(Rows for finding displayed items)

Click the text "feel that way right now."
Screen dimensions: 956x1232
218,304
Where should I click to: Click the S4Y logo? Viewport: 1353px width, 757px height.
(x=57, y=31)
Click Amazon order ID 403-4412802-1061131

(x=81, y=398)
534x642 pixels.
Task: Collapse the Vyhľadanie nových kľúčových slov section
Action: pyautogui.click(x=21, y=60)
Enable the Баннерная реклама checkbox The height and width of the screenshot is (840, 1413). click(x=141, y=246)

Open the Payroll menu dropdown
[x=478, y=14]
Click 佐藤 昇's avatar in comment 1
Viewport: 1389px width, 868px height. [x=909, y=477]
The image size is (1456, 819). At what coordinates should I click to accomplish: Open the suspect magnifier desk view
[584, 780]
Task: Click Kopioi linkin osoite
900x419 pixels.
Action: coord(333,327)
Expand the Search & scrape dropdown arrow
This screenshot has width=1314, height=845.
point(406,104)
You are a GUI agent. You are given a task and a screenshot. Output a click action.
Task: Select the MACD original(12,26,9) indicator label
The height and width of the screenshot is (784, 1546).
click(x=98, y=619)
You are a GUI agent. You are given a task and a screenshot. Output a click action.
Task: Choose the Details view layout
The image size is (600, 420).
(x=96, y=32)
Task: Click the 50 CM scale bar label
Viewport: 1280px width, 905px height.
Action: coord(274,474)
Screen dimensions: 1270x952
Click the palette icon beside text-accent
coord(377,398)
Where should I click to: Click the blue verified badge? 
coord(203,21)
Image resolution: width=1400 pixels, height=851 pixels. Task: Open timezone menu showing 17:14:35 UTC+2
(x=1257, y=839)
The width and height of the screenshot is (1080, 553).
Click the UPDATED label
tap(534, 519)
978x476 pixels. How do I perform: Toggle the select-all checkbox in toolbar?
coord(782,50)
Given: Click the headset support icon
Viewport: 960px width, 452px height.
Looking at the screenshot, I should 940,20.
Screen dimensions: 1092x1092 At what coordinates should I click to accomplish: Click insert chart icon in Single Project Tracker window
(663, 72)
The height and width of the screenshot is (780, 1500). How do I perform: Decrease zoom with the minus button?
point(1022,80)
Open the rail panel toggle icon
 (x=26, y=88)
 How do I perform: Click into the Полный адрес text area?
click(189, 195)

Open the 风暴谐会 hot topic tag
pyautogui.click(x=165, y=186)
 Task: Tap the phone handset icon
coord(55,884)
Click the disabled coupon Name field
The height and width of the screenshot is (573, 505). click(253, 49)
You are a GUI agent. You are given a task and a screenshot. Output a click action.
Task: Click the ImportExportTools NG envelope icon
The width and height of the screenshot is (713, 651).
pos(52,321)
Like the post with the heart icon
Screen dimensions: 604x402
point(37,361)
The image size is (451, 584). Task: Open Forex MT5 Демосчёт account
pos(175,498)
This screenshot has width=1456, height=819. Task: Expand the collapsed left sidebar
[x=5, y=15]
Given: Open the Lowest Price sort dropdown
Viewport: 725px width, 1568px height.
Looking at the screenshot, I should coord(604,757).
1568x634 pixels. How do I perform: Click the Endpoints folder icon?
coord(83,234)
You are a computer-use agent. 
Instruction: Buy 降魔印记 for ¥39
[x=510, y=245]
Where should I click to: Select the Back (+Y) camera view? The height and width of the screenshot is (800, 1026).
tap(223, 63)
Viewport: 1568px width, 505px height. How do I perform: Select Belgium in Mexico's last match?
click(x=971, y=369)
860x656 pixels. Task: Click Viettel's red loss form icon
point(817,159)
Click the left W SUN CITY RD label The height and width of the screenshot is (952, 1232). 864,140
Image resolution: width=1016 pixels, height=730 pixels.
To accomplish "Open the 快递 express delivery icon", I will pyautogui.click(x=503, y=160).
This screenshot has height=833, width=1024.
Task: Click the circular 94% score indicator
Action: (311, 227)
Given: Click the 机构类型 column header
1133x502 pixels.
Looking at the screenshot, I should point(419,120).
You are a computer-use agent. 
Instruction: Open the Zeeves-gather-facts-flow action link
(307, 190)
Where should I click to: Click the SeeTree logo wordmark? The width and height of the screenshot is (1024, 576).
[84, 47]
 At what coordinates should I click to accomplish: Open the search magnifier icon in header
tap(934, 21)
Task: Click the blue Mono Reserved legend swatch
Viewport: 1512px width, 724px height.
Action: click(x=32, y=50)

→ **Work to do**:
Copy the rows word for word, from the line with "Open the 风暴谐会 hot topic tag" up to and including the line with "The height and width of the screenshot is (573, 505).".

→ **Answer to this exercise**:
Open the 风暴谐会 hot topic tag
pyautogui.click(x=165, y=186)
 Task: Tap the phone handset icon
coord(55,884)
Click the disabled coupon Name field
The height and width of the screenshot is (573, 505). click(253, 49)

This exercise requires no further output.